== Segment start ==
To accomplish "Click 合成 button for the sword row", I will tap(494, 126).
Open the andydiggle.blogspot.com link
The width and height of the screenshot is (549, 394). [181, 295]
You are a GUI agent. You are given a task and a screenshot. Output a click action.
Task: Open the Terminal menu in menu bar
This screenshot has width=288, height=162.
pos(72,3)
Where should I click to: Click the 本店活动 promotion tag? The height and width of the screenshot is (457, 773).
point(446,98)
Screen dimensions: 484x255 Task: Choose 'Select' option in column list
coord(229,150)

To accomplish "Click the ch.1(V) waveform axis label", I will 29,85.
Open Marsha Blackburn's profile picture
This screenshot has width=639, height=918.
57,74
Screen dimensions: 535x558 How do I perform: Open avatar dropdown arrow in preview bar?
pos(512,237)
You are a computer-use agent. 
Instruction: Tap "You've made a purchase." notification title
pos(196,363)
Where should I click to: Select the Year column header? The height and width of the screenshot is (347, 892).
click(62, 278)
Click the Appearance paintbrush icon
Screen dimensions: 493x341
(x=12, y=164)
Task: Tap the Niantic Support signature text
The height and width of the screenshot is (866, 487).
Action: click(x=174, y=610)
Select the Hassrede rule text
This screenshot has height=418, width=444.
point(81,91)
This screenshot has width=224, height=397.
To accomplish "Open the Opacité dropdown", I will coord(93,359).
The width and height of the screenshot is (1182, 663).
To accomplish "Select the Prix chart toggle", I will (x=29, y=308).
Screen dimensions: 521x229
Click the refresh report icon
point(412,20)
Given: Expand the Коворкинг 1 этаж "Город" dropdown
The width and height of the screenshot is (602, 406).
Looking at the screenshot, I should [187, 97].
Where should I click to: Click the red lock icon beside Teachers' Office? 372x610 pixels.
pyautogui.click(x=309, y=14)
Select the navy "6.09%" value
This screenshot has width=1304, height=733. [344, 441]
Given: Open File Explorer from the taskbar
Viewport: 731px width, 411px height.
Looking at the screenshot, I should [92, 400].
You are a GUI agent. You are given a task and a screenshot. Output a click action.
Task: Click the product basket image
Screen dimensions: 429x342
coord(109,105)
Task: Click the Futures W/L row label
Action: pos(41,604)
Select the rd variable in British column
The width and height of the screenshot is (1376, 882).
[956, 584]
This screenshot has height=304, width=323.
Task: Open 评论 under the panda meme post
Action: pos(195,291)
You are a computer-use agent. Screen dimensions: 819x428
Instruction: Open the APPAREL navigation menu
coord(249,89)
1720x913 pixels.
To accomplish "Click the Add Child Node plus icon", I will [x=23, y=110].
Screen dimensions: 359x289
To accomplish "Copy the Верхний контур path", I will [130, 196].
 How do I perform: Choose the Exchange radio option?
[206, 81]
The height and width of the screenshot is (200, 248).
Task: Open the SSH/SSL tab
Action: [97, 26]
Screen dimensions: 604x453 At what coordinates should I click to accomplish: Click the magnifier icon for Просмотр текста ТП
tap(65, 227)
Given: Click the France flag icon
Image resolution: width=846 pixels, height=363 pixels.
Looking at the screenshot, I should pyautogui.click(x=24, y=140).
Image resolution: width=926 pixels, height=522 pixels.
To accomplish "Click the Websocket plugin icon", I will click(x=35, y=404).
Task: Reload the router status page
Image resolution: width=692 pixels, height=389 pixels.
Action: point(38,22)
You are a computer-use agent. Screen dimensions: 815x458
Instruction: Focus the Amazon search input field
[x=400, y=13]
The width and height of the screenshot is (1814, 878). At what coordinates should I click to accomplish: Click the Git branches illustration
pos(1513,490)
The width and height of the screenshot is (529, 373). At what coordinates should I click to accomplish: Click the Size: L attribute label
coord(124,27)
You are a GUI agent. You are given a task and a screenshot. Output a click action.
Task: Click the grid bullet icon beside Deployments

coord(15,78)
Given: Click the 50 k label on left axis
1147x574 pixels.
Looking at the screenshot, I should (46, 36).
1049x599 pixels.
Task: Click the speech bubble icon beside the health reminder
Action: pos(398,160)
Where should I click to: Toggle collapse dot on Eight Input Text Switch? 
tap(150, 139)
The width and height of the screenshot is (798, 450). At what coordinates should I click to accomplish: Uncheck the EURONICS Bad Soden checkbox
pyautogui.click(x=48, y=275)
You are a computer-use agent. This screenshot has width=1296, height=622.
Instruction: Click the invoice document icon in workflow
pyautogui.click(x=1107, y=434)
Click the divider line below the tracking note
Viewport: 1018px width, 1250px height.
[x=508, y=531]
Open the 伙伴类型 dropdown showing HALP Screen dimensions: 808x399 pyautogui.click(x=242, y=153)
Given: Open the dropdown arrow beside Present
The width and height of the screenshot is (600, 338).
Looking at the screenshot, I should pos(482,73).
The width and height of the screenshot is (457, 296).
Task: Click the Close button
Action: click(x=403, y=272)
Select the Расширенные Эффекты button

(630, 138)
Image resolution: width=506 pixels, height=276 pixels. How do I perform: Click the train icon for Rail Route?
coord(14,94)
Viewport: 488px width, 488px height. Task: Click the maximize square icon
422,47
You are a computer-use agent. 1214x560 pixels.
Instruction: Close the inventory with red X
== Segment end ==
- **Work required**
Copy out each line in the listing that has the word "computer".

- **Written answer**
You are a computer-use agent. 
You are a computer-use agent. Screen dimensions: 819x428
You are a computer-use agent. Screen dimensions: 815x458
You are a computer-use agent. This screenshot has width=1296, height=622.
You are a computer-use agent. 1214x560 pixels.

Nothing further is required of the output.